Kürt sorununda çözüm için pek çok yöntem bulunabilir. Cuma hocanın önerileri de tartışılabilir. Ama asıl sorun Kürtlerin varlığının hala kabul edilmiyor olmasıdır. Anayasada herkesin Türk olduğu yazılıdır ve buna uygun bir rejim devam etmektedir. Kürt halkının varlığı hala bir tabudur. Mesela Güneydeki referanduma yönelik Türkiye’nin tavrı ibretliktir. Kırmanci lehçesi Irak’ta konuşulmasın diye Irak devletine baskı yapılmıştır.
Kürtlerin barış arayışının havada kalmasının esas nedeni budur, Kürtlerin varlığının inkarıdır.

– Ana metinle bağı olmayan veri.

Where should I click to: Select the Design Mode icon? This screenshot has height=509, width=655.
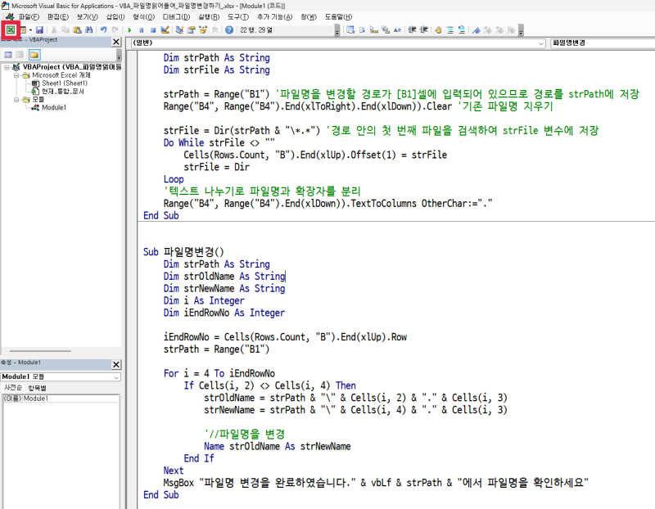click(165, 30)
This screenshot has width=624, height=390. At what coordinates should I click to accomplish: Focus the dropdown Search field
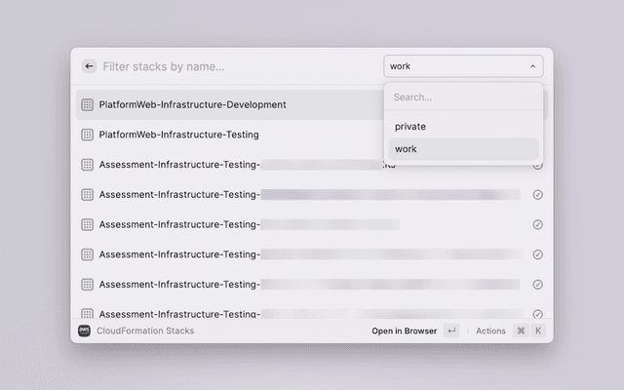tap(463, 98)
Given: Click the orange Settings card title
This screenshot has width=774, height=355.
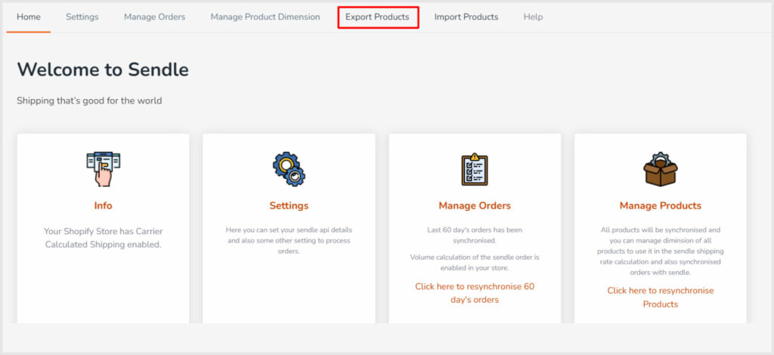Looking at the screenshot, I should click(x=289, y=205).
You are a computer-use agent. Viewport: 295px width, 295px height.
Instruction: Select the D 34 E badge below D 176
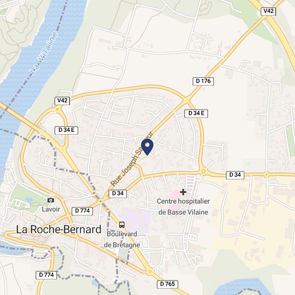tap(196, 114)
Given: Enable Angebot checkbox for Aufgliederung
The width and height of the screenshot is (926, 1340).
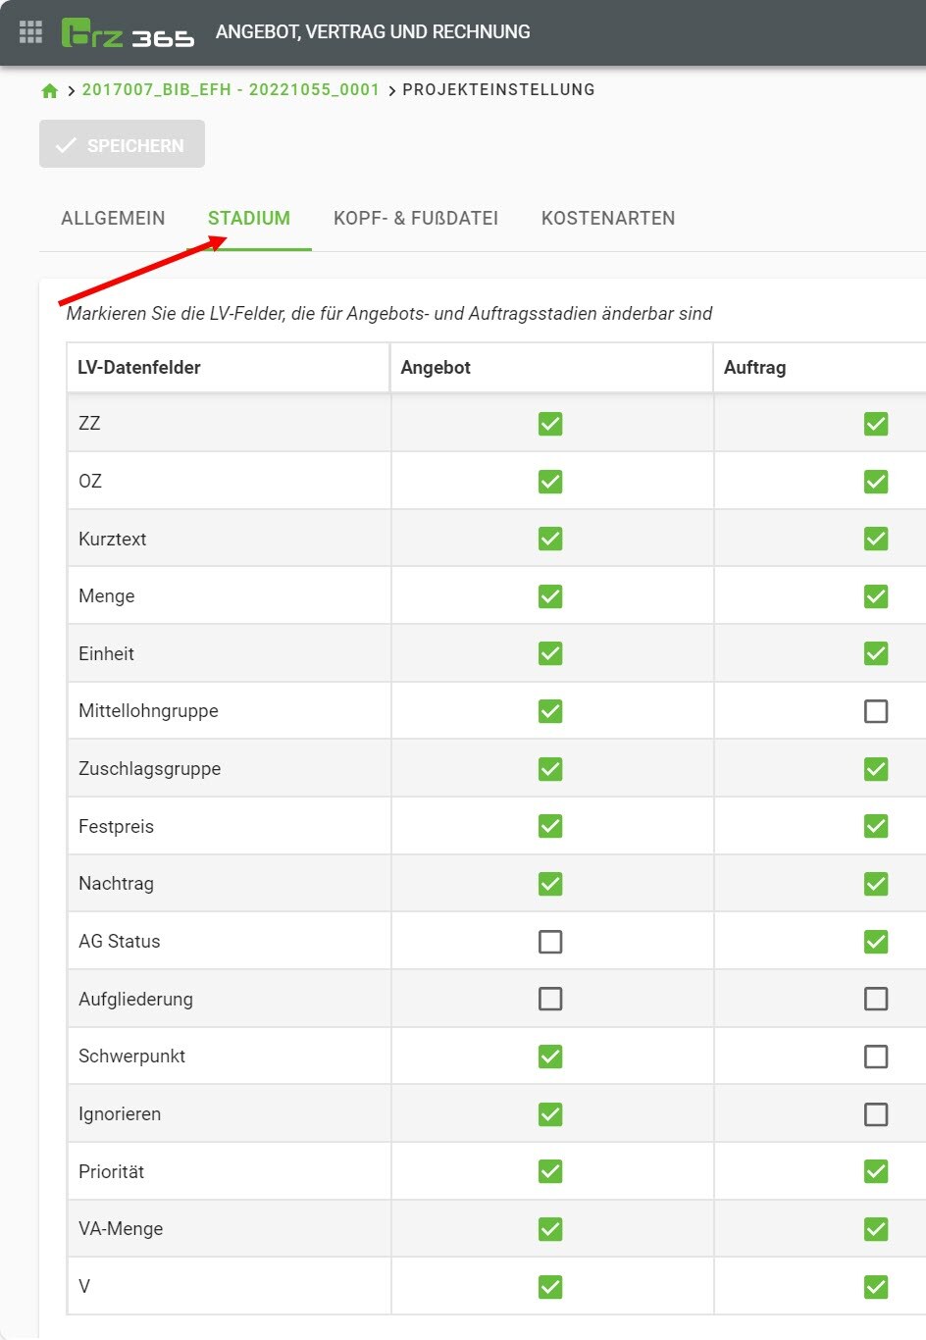Looking at the screenshot, I should (550, 999).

HDP olarak, ulus devlet modelinin halkların sorununu çözemediğini, hatta felaketlere neden olduğunu söylüyoruz. Ulus devlet modelinin bu tahribatları ortada iken Kürtler ulus devlet modeli arayışına girmezler. Merkezi devlet yönetimi mekanizması sadece Kürtlere değil Türklere de zulüm getirmektedir. HDP bunu sürekli ifade etmekte, bu yüzden saldırılara uğramaktadır. HDP dışındaki diğer Kürt partileri, hatta korucular bile ulus devlet hayali kurmaktadır. Ama bizce bu çözüm değildir. Tersine böyle bir çözümde, diğer toplumların yaşadığı sorunları bu defa Kürtler yaşarlar.
Bu rejim Kürd’e, Alevi’ye, Ezidi’ye zulmetmekte, onların haklarını inkar etmektedir. Ama bunun dışındaki kesimler de egemen faşizmin baskılarından nasibini almaktadır. Sadece Şeyh Said’in, Saidi Nursi’nin değil M.Suphilerin de mezarı beli değildir.
Bu zulümler sadece AKP iktidarının döneminde yaşanmamıştır. 100 yıllık dönemde çeşitli zulümler yaşanmıştır. Bu ülkede Kürtler vardır, eşit haklar içinde yaşayacaklardır kabulüne gelebilirsek çözümlere daha kolay ulaşırız. Esas çıkmaz Kürt realitesinin kabul edilmemiş olmasıdır. Bu kabul edildiğinde çözüm için konuşmaya başlamış olacağız.
Toplantı salondan katkılarla devam etti.